→ Task requirements
The listing below must be reproduced in full, exactly as written.

→ Data for processing
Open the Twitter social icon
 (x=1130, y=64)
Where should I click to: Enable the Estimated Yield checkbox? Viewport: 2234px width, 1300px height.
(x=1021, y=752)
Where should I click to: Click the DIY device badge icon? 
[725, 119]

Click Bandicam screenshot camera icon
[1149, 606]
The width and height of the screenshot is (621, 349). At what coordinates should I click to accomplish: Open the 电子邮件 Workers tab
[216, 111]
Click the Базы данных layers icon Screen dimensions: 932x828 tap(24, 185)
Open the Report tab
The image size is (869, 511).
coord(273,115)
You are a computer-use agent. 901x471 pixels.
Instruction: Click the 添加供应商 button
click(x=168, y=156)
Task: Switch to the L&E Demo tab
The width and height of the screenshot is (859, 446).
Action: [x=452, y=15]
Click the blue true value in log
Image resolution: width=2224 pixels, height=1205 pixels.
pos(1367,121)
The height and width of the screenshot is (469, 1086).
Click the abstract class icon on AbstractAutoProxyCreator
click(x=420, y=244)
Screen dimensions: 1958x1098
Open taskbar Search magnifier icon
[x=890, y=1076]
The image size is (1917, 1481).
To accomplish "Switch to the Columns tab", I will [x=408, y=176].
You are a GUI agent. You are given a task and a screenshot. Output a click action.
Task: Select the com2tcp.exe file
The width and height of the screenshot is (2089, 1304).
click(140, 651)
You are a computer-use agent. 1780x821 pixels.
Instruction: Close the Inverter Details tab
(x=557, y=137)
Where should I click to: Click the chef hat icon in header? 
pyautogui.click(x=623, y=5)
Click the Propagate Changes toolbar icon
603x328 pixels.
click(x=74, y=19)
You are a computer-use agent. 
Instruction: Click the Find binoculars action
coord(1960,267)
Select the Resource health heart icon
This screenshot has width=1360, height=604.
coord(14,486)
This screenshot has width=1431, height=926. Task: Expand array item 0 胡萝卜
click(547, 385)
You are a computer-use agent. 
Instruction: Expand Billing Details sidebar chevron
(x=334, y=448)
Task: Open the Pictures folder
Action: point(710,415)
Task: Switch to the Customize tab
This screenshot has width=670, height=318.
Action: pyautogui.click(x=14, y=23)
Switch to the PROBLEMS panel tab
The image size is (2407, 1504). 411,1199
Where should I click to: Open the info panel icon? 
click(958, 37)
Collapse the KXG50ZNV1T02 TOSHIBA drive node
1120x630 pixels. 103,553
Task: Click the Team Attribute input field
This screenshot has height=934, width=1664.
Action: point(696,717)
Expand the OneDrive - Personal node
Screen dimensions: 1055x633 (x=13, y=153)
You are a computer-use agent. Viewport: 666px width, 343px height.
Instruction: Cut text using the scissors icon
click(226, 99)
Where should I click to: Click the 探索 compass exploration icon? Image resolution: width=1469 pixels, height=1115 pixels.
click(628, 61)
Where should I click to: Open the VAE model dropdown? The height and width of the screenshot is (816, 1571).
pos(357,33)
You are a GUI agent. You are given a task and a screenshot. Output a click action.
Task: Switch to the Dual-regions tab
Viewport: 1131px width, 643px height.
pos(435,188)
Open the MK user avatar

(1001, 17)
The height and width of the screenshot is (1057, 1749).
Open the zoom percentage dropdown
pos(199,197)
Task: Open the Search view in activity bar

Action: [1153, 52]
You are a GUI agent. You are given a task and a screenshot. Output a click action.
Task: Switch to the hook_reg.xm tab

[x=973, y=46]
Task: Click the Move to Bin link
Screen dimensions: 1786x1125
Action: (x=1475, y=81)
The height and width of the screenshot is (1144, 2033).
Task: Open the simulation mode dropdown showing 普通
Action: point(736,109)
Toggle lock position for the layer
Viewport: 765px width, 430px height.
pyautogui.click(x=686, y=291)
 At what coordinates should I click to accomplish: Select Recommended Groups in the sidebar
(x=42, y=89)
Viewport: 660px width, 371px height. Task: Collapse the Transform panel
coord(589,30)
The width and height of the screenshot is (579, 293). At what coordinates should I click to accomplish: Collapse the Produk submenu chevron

→ Your solution
Open the Twitter social icon
 (x=1130, y=64)
Where should I click to: Enable the Estimated Yield checkbox? Viewport: 2234px width, 1300px height.
(x=1021, y=752)
Where should I click to: Click the DIY device badge icon? 
[725, 119]

Click Bandicam screenshot camera icon
[1149, 606]
The width and height of the screenshot is (621, 349). At what coordinates should I click to accomplish: Open the 电子邮件 Workers tab
[216, 111]
Click the Базы данных layers icon Screen dimensions: 932x828 tap(24, 185)
Open the Report tab
The image size is (869, 511).
coord(273,115)
You are a computer-use agent. 901x471 pixels.
Instruction: Click the 添加供应商 button
click(x=168, y=156)
Task: Switch to the L&E Demo tab
The width and height of the screenshot is (859, 446).
Action: [x=452, y=15]
Click the blue true value in log
Image resolution: width=2224 pixels, height=1205 pixels.
pos(1367,121)
The height and width of the screenshot is (469, 1086).
Click the abstract class icon on AbstractAutoProxyCreator
click(x=420, y=244)
Screen dimensions: 1958x1098
Open taskbar Search magnifier icon
[x=890, y=1076]
The image size is (1917, 1481).
To accomplish "Switch to the Columns tab", I will [x=408, y=176].
You are a GUI agent. You are given a task and a screenshot. Output a click action.
Task: Select the com2tcp.exe file
The width and height of the screenshot is (2089, 1304).
click(140, 651)
You are a computer-use agent. 1780x821 pixels.
Instruction: Close the Inverter Details tab
(x=557, y=137)
Where should I click to: Click the chef hat icon in header? 
pyautogui.click(x=623, y=5)
Click the Propagate Changes toolbar icon
603x328 pixels.
click(x=74, y=19)
You are a computer-use agent. 
Instruction: Click the Find binoculars action
coord(1960,267)
Select the Resource health heart icon
This screenshot has width=1360, height=604.
coord(14,486)
This screenshot has width=1431, height=926. Task: Expand array item 0 胡萝卜
click(547, 385)
You are a computer-use agent. 
Instruction: Expand Billing Details sidebar chevron
(x=334, y=448)
Task: Open the Pictures folder
Action: point(710,415)
Task: Switch to the Customize tab
This screenshot has width=670, height=318.
Action: pyautogui.click(x=14, y=23)
Switch to the PROBLEMS panel tab
The image size is (2407, 1504). 411,1199
Where should I click to: Open the info panel icon? 
click(958, 37)
Collapse the KXG50ZNV1T02 TOSHIBA drive node
1120x630 pixels. 103,553
Task: Click the Team Attribute input field
This screenshot has height=934, width=1664.
Action: point(696,717)
Expand the OneDrive - Personal node
Screen dimensions: 1055x633 (x=13, y=153)
You are a computer-use agent. Viewport: 666px width, 343px height.
Instruction: Cut text using the scissors icon
click(226, 99)
Where should I click to: Click the 探索 compass exploration icon? Image resolution: width=1469 pixels, height=1115 pixels.
click(628, 61)
Where should I click to: Open the VAE model dropdown? The height and width of the screenshot is (816, 1571).
pos(357,33)
You are a GUI agent. You are given a task and a screenshot. Output a click action.
Task: Switch to the Dual-regions tab
Viewport: 1131px width, 643px height.
pos(435,188)
Open the MK user avatar

(1001, 17)
The height and width of the screenshot is (1057, 1749).
Open the zoom percentage dropdown
pos(199,197)
Task: Open the Search view in activity bar

Action: [1153, 52]
You are a GUI agent. You are given a task and a screenshot. Output a click action.
Task: Switch to the hook_reg.xm tab

[x=973, y=46]
Task: Click the Move to Bin link
Screen dimensions: 1786x1125
Action: (x=1475, y=81)
The height and width of the screenshot is (1144, 2033).
Task: Open the simulation mode dropdown showing 普通
Action: point(736,109)
Toggle lock position for the layer
Viewport: 765px width, 430px height.
pyautogui.click(x=686, y=291)
 At what coordinates should I click to accomplish: Select Recommended Groups in the sidebar
(x=42, y=89)
Viewport: 660px width, 371px height. Task: Collapse the Transform panel
coord(589,30)
The width and height of the screenshot is (579, 293). At what coordinates should I click to accomplish: Collapse the Produk submenu chevron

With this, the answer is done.